• Activity
Transcribe every record that appears below, exactly and in full.
+++ Records provided
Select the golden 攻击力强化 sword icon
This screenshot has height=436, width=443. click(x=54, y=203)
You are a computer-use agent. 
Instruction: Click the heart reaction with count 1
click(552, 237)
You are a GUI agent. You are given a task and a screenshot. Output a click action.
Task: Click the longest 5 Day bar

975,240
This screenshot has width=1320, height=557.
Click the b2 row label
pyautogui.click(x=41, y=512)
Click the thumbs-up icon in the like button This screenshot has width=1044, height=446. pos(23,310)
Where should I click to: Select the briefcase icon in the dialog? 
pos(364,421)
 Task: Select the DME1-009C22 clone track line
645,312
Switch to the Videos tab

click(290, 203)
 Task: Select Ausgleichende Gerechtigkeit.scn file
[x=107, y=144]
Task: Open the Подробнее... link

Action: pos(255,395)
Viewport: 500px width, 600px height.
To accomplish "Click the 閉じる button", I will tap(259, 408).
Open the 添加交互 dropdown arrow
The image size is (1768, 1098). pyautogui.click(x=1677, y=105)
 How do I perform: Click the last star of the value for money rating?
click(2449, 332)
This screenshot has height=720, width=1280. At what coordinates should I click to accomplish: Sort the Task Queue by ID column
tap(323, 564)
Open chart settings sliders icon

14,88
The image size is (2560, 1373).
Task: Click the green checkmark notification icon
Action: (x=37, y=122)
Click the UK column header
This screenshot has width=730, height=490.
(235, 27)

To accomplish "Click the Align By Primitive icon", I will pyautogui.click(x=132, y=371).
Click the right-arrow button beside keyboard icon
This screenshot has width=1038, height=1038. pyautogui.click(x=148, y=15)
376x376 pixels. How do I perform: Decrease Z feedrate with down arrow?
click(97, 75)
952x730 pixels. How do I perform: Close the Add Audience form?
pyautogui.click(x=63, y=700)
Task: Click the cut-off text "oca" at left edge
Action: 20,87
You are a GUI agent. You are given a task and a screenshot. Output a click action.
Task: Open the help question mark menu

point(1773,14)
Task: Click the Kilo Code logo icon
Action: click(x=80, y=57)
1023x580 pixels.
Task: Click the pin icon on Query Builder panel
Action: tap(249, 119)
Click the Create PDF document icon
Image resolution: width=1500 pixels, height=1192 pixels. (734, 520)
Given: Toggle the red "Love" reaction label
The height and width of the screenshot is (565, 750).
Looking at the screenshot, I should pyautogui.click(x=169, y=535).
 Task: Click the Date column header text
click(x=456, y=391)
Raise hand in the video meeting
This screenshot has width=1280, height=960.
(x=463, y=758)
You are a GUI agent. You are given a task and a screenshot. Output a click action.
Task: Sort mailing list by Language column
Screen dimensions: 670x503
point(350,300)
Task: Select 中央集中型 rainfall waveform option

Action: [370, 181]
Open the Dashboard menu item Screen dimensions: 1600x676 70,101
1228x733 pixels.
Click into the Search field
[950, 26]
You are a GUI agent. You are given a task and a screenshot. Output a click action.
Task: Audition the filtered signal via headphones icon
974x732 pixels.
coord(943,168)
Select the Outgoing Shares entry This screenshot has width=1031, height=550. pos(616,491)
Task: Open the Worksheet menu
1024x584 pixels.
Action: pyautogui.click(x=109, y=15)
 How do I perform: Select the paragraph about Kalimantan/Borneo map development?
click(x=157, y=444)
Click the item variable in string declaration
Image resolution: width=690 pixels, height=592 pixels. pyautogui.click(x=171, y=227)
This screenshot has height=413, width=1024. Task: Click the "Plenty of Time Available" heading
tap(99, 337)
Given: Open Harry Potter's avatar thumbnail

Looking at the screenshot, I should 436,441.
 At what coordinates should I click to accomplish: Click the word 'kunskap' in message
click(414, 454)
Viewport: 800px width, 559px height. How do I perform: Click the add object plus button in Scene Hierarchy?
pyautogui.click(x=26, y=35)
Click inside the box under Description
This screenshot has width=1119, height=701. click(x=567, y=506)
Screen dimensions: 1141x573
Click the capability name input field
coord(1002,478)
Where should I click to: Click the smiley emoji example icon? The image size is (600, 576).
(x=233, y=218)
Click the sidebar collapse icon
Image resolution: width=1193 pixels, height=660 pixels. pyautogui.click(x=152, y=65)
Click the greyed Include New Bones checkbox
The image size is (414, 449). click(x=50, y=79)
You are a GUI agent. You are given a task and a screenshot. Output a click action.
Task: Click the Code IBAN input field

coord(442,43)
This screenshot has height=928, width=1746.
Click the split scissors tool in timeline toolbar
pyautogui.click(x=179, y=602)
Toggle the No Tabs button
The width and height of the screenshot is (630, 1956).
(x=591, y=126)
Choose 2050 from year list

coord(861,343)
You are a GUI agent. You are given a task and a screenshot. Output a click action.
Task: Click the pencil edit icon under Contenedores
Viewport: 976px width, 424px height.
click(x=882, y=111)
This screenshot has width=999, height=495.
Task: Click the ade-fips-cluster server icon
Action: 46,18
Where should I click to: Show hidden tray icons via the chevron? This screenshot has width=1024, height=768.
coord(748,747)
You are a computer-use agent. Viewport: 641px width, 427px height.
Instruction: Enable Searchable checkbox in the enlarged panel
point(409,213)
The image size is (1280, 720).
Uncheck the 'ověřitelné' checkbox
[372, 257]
++++++
• Output for this exercise
Select the golden 攻击力强化 sword icon
This screenshot has height=436, width=443. click(x=54, y=203)
You are a computer-use agent. 
Instruction: Click the heart reaction with count 1
click(552, 237)
You are a GUI agent. You are given a task and a screenshot. Output a click action.
Task: Click the longest 5 Day bar

975,240
This screenshot has width=1320, height=557.
Click the b2 row label
pyautogui.click(x=41, y=512)
Click the thumbs-up icon in the like button This screenshot has width=1044, height=446. pos(23,310)
Where should I click to: Select the briefcase icon in the dialog? 
pos(364,421)
 Task: Select the DME1-009C22 clone track line
645,312
Switch to the Videos tab

click(290, 203)
 Task: Select Ausgleichende Gerechtigkeit.scn file
[x=107, y=144]
Task: Open the Подробнее... link

Action: pos(255,395)
Viewport: 500px width, 600px height.
To accomplish "Click the 閉じる button", I will tap(259, 408).
Open the 添加交互 dropdown arrow
The image size is (1768, 1098). pyautogui.click(x=1677, y=105)
 How do I perform: Click the last star of the value for money rating?
click(2449, 332)
This screenshot has height=720, width=1280. At what coordinates should I click to accomplish: Sort the Task Queue by ID column
tap(323, 564)
Open chart settings sliders icon

14,88
The image size is (2560, 1373).
Task: Click the green checkmark notification icon
Action: (x=37, y=122)
Click the UK column header
This screenshot has width=730, height=490.
(235, 27)

To accomplish "Click the Align By Primitive icon", I will pyautogui.click(x=132, y=371).
Click the right-arrow button beside keyboard icon
This screenshot has width=1038, height=1038. pyautogui.click(x=148, y=15)
376x376 pixels. How do I perform: Decrease Z feedrate with down arrow?
click(97, 75)
952x730 pixels. How do I perform: Close the Add Audience form?
pyautogui.click(x=63, y=700)
Task: Click the cut-off text "oca" at left edge
Action: 20,87
You are a GUI agent. You are given a task and a screenshot. Output a click action.
Task: Open the help question mark menu

point(1773,14)
Task: Click the Kilo Code logo icon
Action: click(x=80, y=57)
1023x580 pixels.
Task: Click the pin icon on Query Builder panel
Action: tap(249, 119)
Click the Create PDF document icon
Image resolution: width=1500 pixels, height=1192 pixels. (734, 520)
Given: Toggle the red "Love" reaction label
The height and width of the screenshot is (565, 750).
Looking at the screenshot, I should pyautogui.click(x=169, y=535).
 Task: Click the Date column header text
click(x=456, y=391)
Raise hand in the video meeting
This screenshot has width=1280, height=960.
(x=463, y=758)
You are a GUI agent. You are given a task and a screenshot. Output a click action.
Task: Sort mailing list by Language column
Screen dimensions: 670x503
point(350,300)
Task: Select 中央集中型 rainfall waveform option

Action: [370, 181]
Open the Dashboard menu item Screen dimensions: 1600x676 70,101
1228x733 pixels.
Click into the Search field
[950, 26]
You are a GUI agent. You are given a task and a screenshot. Output a click action.
Task: Audition the filtered signal via headphones icon
974x732 pixels.
coord(943,168)
Select the Outgoing Shares entry This screenshot has width=1031, height=550. pos(616,491)
Task: Open the Worksheet menu
1024x584 pixels.
Action: pyautogui.click(x=109, y=15)
 How do I perform: Select the paragraph about Kalimantan/Borneo map development?
click(x=157, y=444)
Click the item variable in string declaration
Image resolution: width=690 pixels, height=592 pixels. pyautogui.click(x=171, y=227)
This screenshot has height=413, width=1024. Task: Click the "Plenty of Time Available" heading
tap(99, 337)
Given: Open Harry Potter's avatar thumbnail

Looking at the screenshot, I should 436,441.
 At what coordinates should I click to accomplish: Click the word 'kunskap' in message
click(414, 454)
Viewport: 800px width, 559px height. How do I perform: Click the add object plus button in Scene Hierarchy?
pyautogui.click(x=26, y=35)
Click inside the box under Description
This screenshot has width=1119, height=701. click(x=567, y=506)
Screen dimensions: 1141x573
Click the capability name input field
coord(1002,478)
Where should I click to: Click the smiley emoji example icon? The image size is (600, 576).
(x=233, y=218)
Click the sidebar collapse icon
Image resolution: width=1193 pixels, height=660 pixels. pyautogui.click(x=152, y=65)
Click the greyed Include New Bones checkbox
The image size is (414, 449). click(x=50, y=79)
You are a GUI agent. You are given a task and a screenshot. Output a click action.
Task: Click the Code IBAN input field

coord(442,43)
This screenshot has height=928, width=1746.
Click the split scissors tool in timeline toolbar
pyautogui.click(x=179, y=602)
Toggle the No Tabs button
The width and height of the screenshot is (630, 1956).
(x=591, y=126)
Choose 2050 from year list

coord(861,343)
You are a GUI agent. You are given a task and a screenshot. Output a click action.
Task: Click the pencil edit icon under Contenedores
Viewport: 976px width, 424px height.
click(x=882, y=111)
This screenshot has width=999, height=495.
Task: Click the ade-fips-cluster server icon
Action: 46,18
Where should I click to: Show hidden tray icons via the chevron? This screenshot has width=1024, height=768.
coord(748,747)
You are a computer-use agent. Viewport: 641px width, 427px height.
Instruction: Enable Searchable checkbox in the enlarged panel
point(409,213)
The image size is (1280, 720).
Uncheck the 'ověřitelné' checkbox
[372, 257]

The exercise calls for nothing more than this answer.